TASK DESCRIPTION
Nothing but an exact copy of the data should be given.

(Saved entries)
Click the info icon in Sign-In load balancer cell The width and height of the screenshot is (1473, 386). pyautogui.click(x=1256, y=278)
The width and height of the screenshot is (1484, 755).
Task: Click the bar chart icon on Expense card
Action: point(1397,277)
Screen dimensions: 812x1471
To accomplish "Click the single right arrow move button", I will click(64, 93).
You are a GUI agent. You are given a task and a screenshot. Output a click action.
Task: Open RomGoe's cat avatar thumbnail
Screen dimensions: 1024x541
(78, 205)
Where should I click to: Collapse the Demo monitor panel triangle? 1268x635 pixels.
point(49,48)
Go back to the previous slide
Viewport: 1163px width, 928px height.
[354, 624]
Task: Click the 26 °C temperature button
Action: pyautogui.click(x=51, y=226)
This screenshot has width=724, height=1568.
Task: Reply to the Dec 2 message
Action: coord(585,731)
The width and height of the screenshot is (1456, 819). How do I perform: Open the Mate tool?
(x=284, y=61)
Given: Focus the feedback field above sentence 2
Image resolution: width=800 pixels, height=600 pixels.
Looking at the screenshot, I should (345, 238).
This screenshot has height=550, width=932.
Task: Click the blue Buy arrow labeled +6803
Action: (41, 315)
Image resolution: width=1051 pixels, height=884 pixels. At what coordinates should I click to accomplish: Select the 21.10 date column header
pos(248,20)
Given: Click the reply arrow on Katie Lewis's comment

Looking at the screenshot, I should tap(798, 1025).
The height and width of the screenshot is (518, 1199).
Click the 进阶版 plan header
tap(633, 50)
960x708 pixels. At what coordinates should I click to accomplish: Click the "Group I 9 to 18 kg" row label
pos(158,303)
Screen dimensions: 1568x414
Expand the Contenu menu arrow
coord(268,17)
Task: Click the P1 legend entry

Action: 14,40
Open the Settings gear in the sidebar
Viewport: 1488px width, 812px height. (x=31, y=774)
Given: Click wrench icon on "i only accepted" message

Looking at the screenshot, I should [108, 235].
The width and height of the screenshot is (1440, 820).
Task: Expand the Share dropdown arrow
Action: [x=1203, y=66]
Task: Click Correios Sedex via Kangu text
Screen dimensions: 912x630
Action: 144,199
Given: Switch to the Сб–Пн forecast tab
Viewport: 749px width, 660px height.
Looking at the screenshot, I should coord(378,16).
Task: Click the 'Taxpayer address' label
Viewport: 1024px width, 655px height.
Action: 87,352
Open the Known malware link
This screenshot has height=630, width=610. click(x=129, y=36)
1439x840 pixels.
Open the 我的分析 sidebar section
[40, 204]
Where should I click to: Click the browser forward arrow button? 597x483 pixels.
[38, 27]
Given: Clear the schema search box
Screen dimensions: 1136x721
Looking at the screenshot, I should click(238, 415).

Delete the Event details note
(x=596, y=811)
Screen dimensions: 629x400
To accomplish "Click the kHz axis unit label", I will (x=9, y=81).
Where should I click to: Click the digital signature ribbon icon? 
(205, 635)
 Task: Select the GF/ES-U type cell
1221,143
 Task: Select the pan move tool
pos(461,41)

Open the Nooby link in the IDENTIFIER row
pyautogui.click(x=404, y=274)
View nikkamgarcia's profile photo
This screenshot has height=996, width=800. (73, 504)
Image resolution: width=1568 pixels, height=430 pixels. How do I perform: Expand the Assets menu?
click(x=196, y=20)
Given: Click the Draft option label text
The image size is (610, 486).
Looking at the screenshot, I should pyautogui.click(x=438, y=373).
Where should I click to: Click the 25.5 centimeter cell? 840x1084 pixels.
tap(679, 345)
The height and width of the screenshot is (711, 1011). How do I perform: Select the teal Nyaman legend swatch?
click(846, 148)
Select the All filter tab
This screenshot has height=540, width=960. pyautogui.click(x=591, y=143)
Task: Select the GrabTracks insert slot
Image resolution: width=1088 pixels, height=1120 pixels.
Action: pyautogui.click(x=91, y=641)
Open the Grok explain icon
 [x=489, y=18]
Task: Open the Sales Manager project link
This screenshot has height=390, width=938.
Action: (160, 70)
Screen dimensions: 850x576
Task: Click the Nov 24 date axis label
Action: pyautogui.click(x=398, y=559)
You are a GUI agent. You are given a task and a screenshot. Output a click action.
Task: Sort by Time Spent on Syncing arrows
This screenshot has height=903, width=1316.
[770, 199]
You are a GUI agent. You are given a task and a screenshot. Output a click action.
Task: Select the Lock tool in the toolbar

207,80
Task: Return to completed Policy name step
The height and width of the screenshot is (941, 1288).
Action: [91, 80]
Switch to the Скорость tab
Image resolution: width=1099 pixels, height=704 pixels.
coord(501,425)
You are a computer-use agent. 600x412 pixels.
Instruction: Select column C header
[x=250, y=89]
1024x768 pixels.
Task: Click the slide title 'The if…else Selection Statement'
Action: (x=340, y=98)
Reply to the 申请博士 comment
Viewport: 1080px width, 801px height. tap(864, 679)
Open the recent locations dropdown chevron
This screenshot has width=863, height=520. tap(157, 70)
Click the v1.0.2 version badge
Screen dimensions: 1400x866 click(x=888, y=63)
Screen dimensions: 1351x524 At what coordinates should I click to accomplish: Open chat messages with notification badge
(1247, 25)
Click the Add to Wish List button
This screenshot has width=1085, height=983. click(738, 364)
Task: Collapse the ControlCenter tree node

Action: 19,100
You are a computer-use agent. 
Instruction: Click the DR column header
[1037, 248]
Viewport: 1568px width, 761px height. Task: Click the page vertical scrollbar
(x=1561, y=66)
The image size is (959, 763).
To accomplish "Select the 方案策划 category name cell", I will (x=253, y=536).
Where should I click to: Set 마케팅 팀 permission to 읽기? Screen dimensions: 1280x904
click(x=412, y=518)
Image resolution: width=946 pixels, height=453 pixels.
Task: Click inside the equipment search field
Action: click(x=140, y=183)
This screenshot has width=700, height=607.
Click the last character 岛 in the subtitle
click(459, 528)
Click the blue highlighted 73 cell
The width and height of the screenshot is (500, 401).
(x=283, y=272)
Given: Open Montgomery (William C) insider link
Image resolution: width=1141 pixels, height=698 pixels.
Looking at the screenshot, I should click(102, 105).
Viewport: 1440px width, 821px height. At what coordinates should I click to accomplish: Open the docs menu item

TASK RESPONSE
Click the info icon in Sign-In load balancer cell The width and height of the screenshot is (1473, 386). pyautogui.click(x=1256, y=278)
The width and height of the screenshot is (1484, 755).
Task: Click the bar chart icon on Expense card
Action: point(1397,277)
Screen dimensions: 812x1471
To accomplish "Click the single right arrow move button", I will click(64, 93).
You are a GUI agent. You are given a task and a screenshot. Output a click action.
Task: Open RomGoe's cat avatar thumbnail
Screen dimensions: 1024x541
(78, 205)
Where should I click to: Collapse the Demo monitor panel triangle? 1268x635 pixels.
point(49,48)
Go back to the previous slide
Viewport: 1163px width, 928px height.
[354, 624]
Task: Click the 26 °C temperature button
Action: pyautogui.click(x=51, y=226)
This screenshot has width=724, height=1568.
Task: Reply to the Dec 2 message
Action: coord(585,731)
The width and height of the screenshot is (1456, 819). How do I perform: Open the Mate tool?
(x=284, y=61)
Given: Focus the feedback field above sentence 2
Image resolution: width=800 pixels, height=600 pixels.
Looking at the screenshot, I should (345, 238).
This screenshot has height=550, width=932.
Task: Click the blue Buy arrow labeled +6803
Action: (41, 315)
Image resolution: width=1051 pixels, height=884 pixels. At what coordinates should I click to accomplish: Select the 21.10 date column header
pos(248,20)
Given: Click the reply arrow on Katie Lewis's comment

Looking at the screenshot, I should tap(798, 1025).
The height and width of the screenshot is (518, 1199).
Click the 进阶版 plan header
tap(633, 50)
960x708 pixels. At what coordinates should I click to accomplish: Click the "Group I 9 to 18 kg" row label
pos(158,303)
Screen dimensions: 1568x414
Expand the Contenu menu arrow
coord(268,17)
Task: Click the P1 legend entry

Action: 14,40
Open the Settings gear in the sidebar
Viewport: 1488px width, 812px height. (x=31, y=774)
Given: Click wrench icon on "i only accepted" message

Looking at the screenshot, I should [108, 235].
The width and height of the screenshot is (1440, 820).
Task: Expand the Share dropdown arrow
Action: [x=1203, y=66]
Task: Click Correios Sedex via Kangu text
Screen dimensions: 912x630
Action: 144,199
Given: Switch to the Сб–Пн forecast tab
Viewport: 749px width, 660px height.
Looking at the screenshot, I should coord(378,16).
Task: Click the 'Taxpayer address' label
Viewport: 1024px width, 655px height.
Action: 87,352
Open the Known malware link
This screenshot has height=630, width=610. click(x=129, y=36)
1439x840 pixels.
Open the 我的分析 sidebar section
[40, 204]
Where should I click to: Click the browser forward arrow button? 597x483 pixels.
[38, 27]
Given: Clear the schema search box
Screen dimensions: 1136x721
Looking at the screenshot, I should click(238, 415).

Delete the Event details note
(x=596, y=811)
Screen dimensions: 629x400
To accomplish "Click the kHz axis unit label", I will (x=9, y=81).
Where should I click to: Click the digital signature ribbon icon? 
(205, 635)
 Task: Select the GF/ES-U type cell
1221,143
 Task: Select the pan move tool
pos(461,41)

Open the Nooby link in the IDENTIFIER row
pyautogui.click(x=404, y=274)
View nikkamgarcia's profile photo
This screenshot has height=996, width=800. (73, 504)
Image resolution: width=1568 pixels, height=430 pixels. How do I perform: Expand the Assets menu?
click(x=196, y=20)
Given: Click the Draft option label text
The image size is (610, 486).
Looking at the screenshot, I should pyautogui.click(x=438, y=373).
Where should I click to: Click the 25.5 centimeter cell? 840x1084 pixels.
tap(679, 345)
The height and width of the screenshot is (711, 1011). How do I perform: Select the teal Nyaman legend swatch?
click(846, 148)
Select the All filter tab
This screenshot has height=540, width=960. pyautogui.click(x=591, y=143)
Task: Select the GrabTracks insert slot
Image resolution: width=1088 pixels, height=1120 pixels.
Action: pyautogui.click(x=91, y=641)
Open the Grok explain icon
 [x=489, y=18]
Task: Open the Sales Manager project link
This screenshot has height=390, width=938.
Action: (160, 70)
Screen dimensions: 850x576
Task: Click the Nov 24 date axis label
Action: pyautogui.click(x=398, y=559)
You are a GUI agent. You are given a task and a screenshot. Output a click action.
Task: Sort by Time Spent on Syncing arrows
This screenshot has height=903, width=1316.
[770, 199]
You are a GUI agent. You are given a task and a screenshot. Output a click action.
Task: Select the Lock tool in the toolbar

207,80
Task: Return to completed Policy name step
The height and width of the screenshot is (941, 1288).
Action: [91, 80]
Switch to the Скорость tab
Image resolution: width=1099 pixels, height=704 pixels.
coord(501,425)
You are a computer-use agent. 600x412 pixels.
Instruction: Select column C header
[x=250, y=89]
1024x768 pixels.
Task: Click the slide title 'The if…else Selection Statement'
Action: (x=340, y=98)
Reply to the 申请博士 comment
Viewport: 1080px width, 801px height. tap(864, 679)
Open the recent locations dropdown chevron
This screenshot has width=863, height=520. tap(157, 70)
Click the v1.0.2 version badge
Screen dimensions: 1400x866 click(x=888, y=63)
Screen dimensions: 1351x524 At what coordinates should I click to accomplish: Open chat messages with notification badge
(1247, 25)
Click the Add to Wish List button
This screenshot has width=1085, height=983. click(738, 364)
Task: Collapse the ControlCenter tree node

Action: 19,100
You are a computer-use agent. 
Instruction: Click the DR column header
[1037, 248]
Viewport: 1568px width, 761px height. Task: Click the page vertical scrollbar
(x=1561, y=66)
The image size is (959, 763).
To accomplish "Select the 方案策划 category name cell", I will (x=253, y=536).
Where should I click to: Set 마케팅 팀 permission to 읽기? Screen dimensions: 1280x904
click(x=412, y=518)
Image resolution: width=946 pixels, height=453 pixels.
Task: Click inside the equipment search field
Action: click(x=140, y=183)
This screenshot has width=700, height=607.
Click the last character 岛 in the subtitle
click(459, 528)
Click the blue highlighted 73 cell
The width and height of the screenshot is (500, 401).
(x=283, y=272)
Given: Open Montgomery (William C) insider link
Image resolution: width=1141 pixels, height=698 pixels.
Looking at the screenshot, I should click(102, 105).
Viewport: 1440px width, 821px height. At what coordinates should I click to accomplish: Open the docs menu item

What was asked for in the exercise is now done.